Just like the sushi of which Jiro dreams, the beauty of this documentary from producer/director/cinematographer David Gelb owes in large part to its simplicity. As is the case with many great documentaries, it seems that all Gelb had to do to stir up a great film was to sit down with his wholly fascinating subjects, specifically Jiro Ono and his son Yoshikazu, and shoot. The sushi at Sukiyabashi Jiro relies on an apparent simplicity, and yet, neither his sushi nor a great documentary comes quite so easily. The crafts of both sushi chef and filmmaker deceptively obscure the many years it takes to become a master in either field and to maintain a significant level of mastery over his/her craft.
Jiro, an 85-year-old master sushi chef, operates a 10-seat, sushi-only restaurant out of a subway station in Tokyo. At a cost of 30,000 yen per person (amounting to almost $400 at the time of this review), customers must reserve seats at Jiro’s at least a month in advance, and all for a meal that lasts all of 15 minutes. Yet, it’s worth it, they say, for Jiro’s restaurant holds a 3-star Michelin rating and is the only restaurant of its kind to do so.
Jiro is ultimately a film of and about passion. It focuses, in a general sense, on the eternal quest of great men to achieve perfection– to create one perfect thing. And if we are to believe Jiro Dreams of Sushi, this 10-seat restaurant may be the closest to perfection as any man has come in the development of his craft. With incredible passion and a work ethic beyond that of most men, Jiro spent decades refining his techniques and is now considered by many to be the single greatest sushi chef in the world. And yet, Jiro exclaims, “all I want to do is make better sushi.” So he refuses to retire. In my life, I’ve never encountered a man with such drives as those Jiro expresses in the film, and therein lies the film’s ability to inspire viewers.
With Gelb behind the camera, the film boasts some thoroughly impressive documentary cinematography, even if it is at times a bit fisheye lens-heavy (and no, I don’t think having the word “fish” in the name of the lens alone justifies its extensive use here).
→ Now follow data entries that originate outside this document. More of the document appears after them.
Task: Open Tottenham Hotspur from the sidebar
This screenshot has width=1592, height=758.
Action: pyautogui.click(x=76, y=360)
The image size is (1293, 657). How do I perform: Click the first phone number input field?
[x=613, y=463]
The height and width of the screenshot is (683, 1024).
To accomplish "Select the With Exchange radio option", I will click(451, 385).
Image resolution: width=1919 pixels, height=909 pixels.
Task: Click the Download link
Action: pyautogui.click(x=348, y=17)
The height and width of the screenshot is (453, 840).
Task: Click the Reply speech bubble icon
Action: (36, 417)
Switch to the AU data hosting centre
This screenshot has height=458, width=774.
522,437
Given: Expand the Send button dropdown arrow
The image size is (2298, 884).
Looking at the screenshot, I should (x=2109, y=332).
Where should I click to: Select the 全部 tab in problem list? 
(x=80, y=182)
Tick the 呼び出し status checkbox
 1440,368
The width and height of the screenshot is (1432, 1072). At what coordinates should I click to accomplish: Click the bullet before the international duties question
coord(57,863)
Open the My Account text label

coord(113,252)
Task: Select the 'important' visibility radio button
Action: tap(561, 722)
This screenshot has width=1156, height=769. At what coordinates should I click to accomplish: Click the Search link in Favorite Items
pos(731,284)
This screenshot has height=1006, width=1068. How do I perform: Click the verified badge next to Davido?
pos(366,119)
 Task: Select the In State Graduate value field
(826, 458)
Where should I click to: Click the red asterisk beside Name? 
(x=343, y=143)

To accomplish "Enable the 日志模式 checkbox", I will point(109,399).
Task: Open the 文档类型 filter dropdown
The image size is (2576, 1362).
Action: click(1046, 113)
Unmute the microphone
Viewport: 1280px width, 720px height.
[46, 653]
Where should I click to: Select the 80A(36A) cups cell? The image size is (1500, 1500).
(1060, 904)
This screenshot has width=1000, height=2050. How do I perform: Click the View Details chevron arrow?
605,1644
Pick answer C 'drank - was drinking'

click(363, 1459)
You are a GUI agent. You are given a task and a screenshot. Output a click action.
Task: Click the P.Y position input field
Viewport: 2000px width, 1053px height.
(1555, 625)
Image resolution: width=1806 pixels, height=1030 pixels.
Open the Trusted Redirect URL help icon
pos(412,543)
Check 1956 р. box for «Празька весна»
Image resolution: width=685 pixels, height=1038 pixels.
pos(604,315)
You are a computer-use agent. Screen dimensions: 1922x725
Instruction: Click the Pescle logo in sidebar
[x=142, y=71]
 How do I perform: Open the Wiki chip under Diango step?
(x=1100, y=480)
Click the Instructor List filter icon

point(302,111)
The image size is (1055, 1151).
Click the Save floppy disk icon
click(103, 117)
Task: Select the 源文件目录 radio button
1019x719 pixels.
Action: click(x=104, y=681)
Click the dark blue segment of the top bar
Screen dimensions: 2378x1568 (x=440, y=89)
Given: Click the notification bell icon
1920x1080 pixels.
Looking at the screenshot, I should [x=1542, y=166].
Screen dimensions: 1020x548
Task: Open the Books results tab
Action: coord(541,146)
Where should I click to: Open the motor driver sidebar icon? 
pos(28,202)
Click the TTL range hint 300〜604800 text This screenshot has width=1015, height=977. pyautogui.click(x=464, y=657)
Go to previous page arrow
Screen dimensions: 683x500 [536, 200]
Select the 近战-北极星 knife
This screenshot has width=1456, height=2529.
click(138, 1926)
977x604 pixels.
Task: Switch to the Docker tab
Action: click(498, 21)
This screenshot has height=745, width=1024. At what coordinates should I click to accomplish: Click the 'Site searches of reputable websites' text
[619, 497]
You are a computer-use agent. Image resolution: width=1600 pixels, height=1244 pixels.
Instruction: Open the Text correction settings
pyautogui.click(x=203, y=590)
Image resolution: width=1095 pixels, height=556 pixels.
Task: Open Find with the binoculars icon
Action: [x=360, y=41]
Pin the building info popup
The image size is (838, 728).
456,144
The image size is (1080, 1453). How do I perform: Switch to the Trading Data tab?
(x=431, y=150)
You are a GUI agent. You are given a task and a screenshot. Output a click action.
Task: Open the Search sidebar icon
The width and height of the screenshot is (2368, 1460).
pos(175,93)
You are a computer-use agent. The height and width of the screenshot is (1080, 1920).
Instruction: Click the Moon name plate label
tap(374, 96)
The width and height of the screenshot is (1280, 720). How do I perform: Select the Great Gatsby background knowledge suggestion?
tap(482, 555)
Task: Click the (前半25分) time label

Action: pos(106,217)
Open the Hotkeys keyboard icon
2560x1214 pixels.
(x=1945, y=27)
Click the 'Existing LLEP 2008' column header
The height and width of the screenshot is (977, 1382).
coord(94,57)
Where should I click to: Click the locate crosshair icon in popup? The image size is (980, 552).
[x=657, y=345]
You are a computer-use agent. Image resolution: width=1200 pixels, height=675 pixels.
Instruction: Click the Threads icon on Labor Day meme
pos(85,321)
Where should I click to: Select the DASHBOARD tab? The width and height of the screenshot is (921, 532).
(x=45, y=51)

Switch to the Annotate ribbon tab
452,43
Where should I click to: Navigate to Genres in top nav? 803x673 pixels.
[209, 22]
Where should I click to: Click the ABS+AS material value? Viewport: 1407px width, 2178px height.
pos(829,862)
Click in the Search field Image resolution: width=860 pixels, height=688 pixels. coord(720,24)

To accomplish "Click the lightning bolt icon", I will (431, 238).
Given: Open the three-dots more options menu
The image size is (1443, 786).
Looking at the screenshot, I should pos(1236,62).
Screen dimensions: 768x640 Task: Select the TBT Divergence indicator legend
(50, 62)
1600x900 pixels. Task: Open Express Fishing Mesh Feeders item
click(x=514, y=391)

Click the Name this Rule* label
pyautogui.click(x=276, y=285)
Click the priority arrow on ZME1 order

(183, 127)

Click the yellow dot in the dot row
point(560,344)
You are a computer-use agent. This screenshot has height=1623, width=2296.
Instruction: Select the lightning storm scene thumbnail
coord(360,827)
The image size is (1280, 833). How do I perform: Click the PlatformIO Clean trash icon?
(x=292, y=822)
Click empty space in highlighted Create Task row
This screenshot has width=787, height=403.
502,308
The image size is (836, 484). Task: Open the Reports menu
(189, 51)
The film’s only real flaw is structural in nature. The documentary opens with a strong narrative focus as it introduces us to Jiro and his family, but loses much of its coherence as it moves into its last half hour. Thereafter, Jiro meanders from one Sukiyabashi-related subject to another without apparent motivation. Even still, the overall strength of the Jiro as the film’s central character makes even the weakest portions of Jiro Dreams of Sushi an absolute delight to watch.
Special features on Magnolia Home Entertainment’s Blu-ray release of Jiro include deleted scenes, extended sequences centered on the masters of the various ingredients that go into Jiro’s sushi, a sushi slide show set to classical music, the theatrical trailer, and feature-length commentary by Gelb and editor Brandon Driscoll-Luthringer.